In November, Rep. Williams succeed retiring US Rep. John Katko (R) with a 51-49% victory over former US Intelligence analyst Francis Conole (D) in a seat that the FiveThirtyEight data organization rates as D+2. We can expect further Democrats to come forward for this race, possibly including Mr. Conole for a re-match. NY-22 will likely be a national top Democratic target in 2024.




Mississippi Just before candidate filing closed in Mississippi, former state Supreme Court Chief Justice Bill Waller, Jr. (R) decided not to challenge Gov. Tate Reeves in this year’s Republican primary. In 2019, the two faced each other with Reeves prevailing, 54-46%.

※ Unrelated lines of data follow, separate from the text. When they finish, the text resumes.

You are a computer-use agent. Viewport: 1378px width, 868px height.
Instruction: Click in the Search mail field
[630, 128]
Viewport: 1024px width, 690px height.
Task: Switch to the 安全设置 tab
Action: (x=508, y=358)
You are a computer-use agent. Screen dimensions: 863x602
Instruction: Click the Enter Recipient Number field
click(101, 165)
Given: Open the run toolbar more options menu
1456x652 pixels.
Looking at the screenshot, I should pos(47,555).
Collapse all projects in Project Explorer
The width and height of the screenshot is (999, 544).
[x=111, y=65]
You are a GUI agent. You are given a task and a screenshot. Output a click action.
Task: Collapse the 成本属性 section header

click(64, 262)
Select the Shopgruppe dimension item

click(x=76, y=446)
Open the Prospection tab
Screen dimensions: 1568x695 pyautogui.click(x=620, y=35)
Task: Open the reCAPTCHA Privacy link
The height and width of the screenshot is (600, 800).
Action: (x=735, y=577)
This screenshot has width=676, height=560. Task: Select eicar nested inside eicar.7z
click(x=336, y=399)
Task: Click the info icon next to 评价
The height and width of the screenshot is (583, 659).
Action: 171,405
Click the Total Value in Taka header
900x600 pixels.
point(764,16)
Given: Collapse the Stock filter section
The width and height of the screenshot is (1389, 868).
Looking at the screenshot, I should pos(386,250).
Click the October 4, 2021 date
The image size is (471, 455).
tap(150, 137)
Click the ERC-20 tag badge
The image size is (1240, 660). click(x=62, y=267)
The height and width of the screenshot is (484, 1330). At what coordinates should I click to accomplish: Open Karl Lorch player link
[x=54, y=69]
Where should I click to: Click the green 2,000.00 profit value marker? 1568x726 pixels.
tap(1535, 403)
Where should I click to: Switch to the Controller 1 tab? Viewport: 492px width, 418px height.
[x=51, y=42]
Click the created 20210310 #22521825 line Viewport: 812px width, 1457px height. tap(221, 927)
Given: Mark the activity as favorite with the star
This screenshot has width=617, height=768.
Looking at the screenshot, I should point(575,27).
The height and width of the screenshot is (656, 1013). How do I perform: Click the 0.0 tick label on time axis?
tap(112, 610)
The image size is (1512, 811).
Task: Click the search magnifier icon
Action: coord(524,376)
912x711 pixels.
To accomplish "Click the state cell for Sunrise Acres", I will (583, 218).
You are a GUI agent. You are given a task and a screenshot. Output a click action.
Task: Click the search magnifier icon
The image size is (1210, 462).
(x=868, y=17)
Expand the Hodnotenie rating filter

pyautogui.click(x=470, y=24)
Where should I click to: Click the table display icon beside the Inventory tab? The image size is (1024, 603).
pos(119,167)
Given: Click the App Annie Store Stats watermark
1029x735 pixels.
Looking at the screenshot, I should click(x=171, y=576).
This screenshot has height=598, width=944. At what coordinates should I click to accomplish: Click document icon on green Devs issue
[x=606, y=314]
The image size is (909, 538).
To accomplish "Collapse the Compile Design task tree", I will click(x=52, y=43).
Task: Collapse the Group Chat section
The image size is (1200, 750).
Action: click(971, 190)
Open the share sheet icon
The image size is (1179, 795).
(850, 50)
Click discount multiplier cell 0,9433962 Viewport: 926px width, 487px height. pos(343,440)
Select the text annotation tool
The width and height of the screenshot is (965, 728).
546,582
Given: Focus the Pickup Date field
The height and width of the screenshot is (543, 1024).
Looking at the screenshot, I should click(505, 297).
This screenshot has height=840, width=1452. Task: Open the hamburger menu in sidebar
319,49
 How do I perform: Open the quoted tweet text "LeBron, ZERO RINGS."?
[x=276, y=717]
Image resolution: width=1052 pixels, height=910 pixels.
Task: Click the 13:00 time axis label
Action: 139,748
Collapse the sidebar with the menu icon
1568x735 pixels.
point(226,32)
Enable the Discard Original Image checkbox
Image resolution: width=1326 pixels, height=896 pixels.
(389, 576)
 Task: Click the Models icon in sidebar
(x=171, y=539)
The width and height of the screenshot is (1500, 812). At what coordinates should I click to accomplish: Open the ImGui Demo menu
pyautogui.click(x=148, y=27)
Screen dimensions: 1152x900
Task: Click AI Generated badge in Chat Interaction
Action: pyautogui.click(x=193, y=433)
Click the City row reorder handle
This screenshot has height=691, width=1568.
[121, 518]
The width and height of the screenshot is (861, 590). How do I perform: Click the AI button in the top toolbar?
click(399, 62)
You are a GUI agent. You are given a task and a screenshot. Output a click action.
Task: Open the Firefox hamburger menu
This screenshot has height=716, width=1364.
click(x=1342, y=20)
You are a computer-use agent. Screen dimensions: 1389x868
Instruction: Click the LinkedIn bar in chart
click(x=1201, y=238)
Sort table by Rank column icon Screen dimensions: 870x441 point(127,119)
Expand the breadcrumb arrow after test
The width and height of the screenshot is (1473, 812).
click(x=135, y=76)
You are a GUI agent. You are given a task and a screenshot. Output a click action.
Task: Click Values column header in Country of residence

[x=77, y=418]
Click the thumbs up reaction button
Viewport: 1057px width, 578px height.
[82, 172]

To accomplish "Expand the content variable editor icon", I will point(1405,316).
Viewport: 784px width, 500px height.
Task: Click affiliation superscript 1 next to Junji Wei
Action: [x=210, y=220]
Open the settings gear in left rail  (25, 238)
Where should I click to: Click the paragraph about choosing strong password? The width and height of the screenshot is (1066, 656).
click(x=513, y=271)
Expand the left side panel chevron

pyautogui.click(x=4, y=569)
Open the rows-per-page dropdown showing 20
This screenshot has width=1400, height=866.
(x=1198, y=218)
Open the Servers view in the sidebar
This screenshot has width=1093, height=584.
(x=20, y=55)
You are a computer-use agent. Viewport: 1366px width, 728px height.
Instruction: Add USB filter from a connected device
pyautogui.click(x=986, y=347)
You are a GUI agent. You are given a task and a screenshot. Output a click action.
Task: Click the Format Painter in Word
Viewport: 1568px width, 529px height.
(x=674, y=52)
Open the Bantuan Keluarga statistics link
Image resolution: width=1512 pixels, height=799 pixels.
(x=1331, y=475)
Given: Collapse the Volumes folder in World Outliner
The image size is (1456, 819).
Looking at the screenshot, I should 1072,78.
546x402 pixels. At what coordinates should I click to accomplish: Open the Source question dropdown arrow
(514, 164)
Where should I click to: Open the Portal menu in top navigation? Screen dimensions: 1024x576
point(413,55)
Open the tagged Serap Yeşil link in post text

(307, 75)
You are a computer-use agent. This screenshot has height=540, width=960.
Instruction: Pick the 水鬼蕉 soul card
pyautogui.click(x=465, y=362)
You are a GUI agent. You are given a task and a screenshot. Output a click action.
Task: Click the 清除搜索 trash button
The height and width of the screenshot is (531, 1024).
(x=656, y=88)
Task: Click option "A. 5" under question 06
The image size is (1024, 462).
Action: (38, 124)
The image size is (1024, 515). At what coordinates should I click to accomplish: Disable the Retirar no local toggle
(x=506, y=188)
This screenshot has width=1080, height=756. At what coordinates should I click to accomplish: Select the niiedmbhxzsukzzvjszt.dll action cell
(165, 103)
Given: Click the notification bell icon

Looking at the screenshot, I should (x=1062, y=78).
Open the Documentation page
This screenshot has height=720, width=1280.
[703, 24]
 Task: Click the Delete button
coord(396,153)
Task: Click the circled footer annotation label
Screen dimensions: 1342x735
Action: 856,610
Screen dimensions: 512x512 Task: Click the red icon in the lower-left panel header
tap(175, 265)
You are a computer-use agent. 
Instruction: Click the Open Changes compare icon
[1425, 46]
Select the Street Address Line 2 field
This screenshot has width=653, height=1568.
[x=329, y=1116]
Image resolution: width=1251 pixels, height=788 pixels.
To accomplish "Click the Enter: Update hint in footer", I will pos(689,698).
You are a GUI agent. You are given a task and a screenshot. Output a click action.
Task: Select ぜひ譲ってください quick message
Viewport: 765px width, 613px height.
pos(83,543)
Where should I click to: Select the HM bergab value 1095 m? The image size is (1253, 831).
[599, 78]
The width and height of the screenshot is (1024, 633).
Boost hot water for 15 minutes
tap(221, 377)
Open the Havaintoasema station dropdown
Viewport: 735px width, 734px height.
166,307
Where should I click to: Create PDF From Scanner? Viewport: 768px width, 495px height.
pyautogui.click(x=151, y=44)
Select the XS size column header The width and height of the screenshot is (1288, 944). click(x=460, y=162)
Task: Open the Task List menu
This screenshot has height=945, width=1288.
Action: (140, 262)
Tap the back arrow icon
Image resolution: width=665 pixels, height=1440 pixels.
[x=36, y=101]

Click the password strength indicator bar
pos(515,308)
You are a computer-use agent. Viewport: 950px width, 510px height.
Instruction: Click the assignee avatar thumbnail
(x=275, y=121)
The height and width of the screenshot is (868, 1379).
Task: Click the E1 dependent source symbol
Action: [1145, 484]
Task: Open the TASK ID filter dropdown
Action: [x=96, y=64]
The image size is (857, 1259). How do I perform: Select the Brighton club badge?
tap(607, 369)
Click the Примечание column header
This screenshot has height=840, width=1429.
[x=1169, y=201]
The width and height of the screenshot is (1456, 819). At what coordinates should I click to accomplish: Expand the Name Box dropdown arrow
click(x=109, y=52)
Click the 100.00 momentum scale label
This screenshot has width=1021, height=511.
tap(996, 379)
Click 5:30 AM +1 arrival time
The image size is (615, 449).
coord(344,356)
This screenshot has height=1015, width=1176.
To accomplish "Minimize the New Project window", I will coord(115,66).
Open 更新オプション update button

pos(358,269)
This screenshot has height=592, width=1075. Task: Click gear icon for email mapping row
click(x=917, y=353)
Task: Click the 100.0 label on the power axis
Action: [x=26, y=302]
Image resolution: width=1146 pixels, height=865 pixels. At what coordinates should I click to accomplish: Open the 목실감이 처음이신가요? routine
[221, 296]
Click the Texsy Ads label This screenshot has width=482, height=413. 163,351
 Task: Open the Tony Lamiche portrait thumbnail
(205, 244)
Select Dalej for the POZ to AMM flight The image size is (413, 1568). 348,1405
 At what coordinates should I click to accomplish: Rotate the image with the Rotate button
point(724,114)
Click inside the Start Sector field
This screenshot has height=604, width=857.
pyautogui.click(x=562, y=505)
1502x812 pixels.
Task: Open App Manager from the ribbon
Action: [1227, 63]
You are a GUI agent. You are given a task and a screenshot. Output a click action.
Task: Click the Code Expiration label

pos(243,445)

Secretary of State Mike Watson, another potential Reeves’ primary opponent, also said that he would not run. This leaves physician John Witcher as the Governor’s lone GOP primary challenger. Obviously, these developments enhance Gov. Reeves’ political standing. It is likely he will face Public Service Commissioner Brandon Presley (D) in the general election, in what should be a competitive race.

North Carolina Despite his name being added to ballot test questions from some pollsters surveying the impending open North Carolina Governor’s race, Sen. Thom Tillis (R) made a definitive statement saying that he will not be a candidate for the state’s chief executive post. Sen. Tillis did say, however, that he expects a contested GOP primary to evolve. At this point, the leading Republican candidate appears to be Lt. Gov. Mark Robinson. Democratic Attorney General Josh Stein is the lone major announced contender in his party.